### Job item A
Extract the full forum post about facing a serious mistake at work, reproducing it word for word.

═══ Text section ═══

Facing the Music as they Say

Kiwi2016

🦩 Now a flamingo, not a kiwi 🦩
SF Pro
#1
So I find myself getting overwhelmed at work. I have tried to keep it at bay and do the best that I can every day as I know that is all I can do.

But on Friday my boss closed the door to discuss with me a mistake in word choice in an email to him and today I know that I have to face a serious mistake I have made which I realized over the weekend. I feel like this is a repeat of previous experience (wont bore all with details) but suffice it to say...proceeded with "early retirement" and leaving 30 year career. Only to go back to school reinvent myself as they say and now facing the same situation.

I am seriously worried that given at will... I will be fired today and then what... we have this new house and substantial mortgage based on my having this job and not to mention I have health insurance....admit am wishing for a long overdue earthquake etc. but know that is just my wanting to not have to face the music that if I had just asked a simple question....all this could have been avoided and I would not be facing overwhelming feelings of not good thoughts....

═══ Materials provided ═══

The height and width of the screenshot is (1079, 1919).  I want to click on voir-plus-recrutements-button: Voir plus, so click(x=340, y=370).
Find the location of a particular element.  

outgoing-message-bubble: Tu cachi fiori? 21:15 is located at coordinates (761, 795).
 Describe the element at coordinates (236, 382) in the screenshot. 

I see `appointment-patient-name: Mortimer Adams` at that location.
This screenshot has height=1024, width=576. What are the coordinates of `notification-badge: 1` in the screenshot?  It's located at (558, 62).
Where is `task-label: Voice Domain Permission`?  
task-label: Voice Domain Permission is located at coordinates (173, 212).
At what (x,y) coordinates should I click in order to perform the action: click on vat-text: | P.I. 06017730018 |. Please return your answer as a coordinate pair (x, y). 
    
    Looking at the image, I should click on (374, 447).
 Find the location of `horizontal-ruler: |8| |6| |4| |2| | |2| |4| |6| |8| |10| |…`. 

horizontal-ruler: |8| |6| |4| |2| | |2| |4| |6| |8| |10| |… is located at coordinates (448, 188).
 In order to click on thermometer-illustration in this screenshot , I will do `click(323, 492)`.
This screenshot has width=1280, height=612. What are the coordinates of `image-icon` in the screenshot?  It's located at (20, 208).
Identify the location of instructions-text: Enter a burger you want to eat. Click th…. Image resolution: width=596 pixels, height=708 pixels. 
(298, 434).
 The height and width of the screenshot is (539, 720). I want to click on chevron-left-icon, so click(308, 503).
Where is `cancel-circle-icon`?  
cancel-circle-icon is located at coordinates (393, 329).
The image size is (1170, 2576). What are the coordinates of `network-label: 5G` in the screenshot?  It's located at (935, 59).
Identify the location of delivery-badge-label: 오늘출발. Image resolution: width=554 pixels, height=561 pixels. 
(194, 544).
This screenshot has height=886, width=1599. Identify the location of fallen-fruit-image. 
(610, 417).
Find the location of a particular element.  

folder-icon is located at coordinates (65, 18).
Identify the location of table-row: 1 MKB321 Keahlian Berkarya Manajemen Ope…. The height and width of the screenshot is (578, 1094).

═══

### Job item B
In the records, copy the lines starting with the line that contains "Describe the element" and going on through the line that contains "The image size", with both of those lines included.

### Task answer A
Facing the Music as they Say

Kiwi2016

🦩 Now a flamingo, not a kiwi 🦩
SF Pro
#1
So I find myself getting overwhelmed at work. I have tried to keep it at bay and do the best that I can every day as I know that is all I can do.

But on Friday my boss closed the door to discuss with me a mistake in word choice in an email to him and today I know that I have to face a serious mistake I have made which I realized over the weekend. I feel like this is a repeat of previous experience (wont bore all with details) but suffice it to say...proceeded with "early retirement" and leaving 30 year career. Only to go back to school reinvent myself as they say and now facing the same situation.

I am seriously worried that given at will... I will be fired today and then what... we have this new house and substantial mortgage based on my having this job and not to mention I have health insurance....admit am wishing for a long overdue earthquake etc. but know that is just my wanting to not have to face the music that if I had just asked a simple question....all this could have been avoided and I would not be facing overwhelming feelings of not good thoughts....

### Task answer B
 Describe the element at coordinates (236, 382) in the screenshot. 

I see `appointment-patient-name: Mortimer Adams` at that location.
This screenshot has height=1024, width=576. What are the coordinates of `notification-badge: 1` in the screenshot?  It's located at (558, 62).
Where is `task-label: Voice Domain Permission`?  
task-label: Voice Domain Permission is located at coordinates (173, 212).
At what (x,y) coordinates should I click in order to perform the action: click on vat-text: | P.I. 06017730018 |. Please return your answer as a coordinate pair (x, y). 
    
    Looking at the image, I should click on (374, 447).
 Find the location of `horizontal-ruler: |8| |6| |4| |2| | |2| |4| |6| |8| |10| |…`. 

horizontal-ruler: |8| |6| |4| |2| | |2| |4| |6| |8| |10| |… is located at coordinates (448, 188).
 In order to click on thermometer-illustration in this screenshot , I will do `click(323, 492)`.
This screenshot has width=1280, height=612. What are the coordinates of `image-icon` in the screenshot?  It's located at (20, 208).
Identify the location of instructions-text: Enter a burger you want to eat. Click th…. Image resolution: width=596 pixels, height=708 pixels. 
(298, 434).
 The height and width of the screenshot is (539, 720). I want to click on chevron-left-icon, so click(308, 503).
Where is `cancel-circle-icon`?  
cancel-circle-icon is located at coordinates (393, 329).
The image size is (1170, 2576). What are the coordinates of `network-label: 5G` in the screenshot?  It's located at (935, 59).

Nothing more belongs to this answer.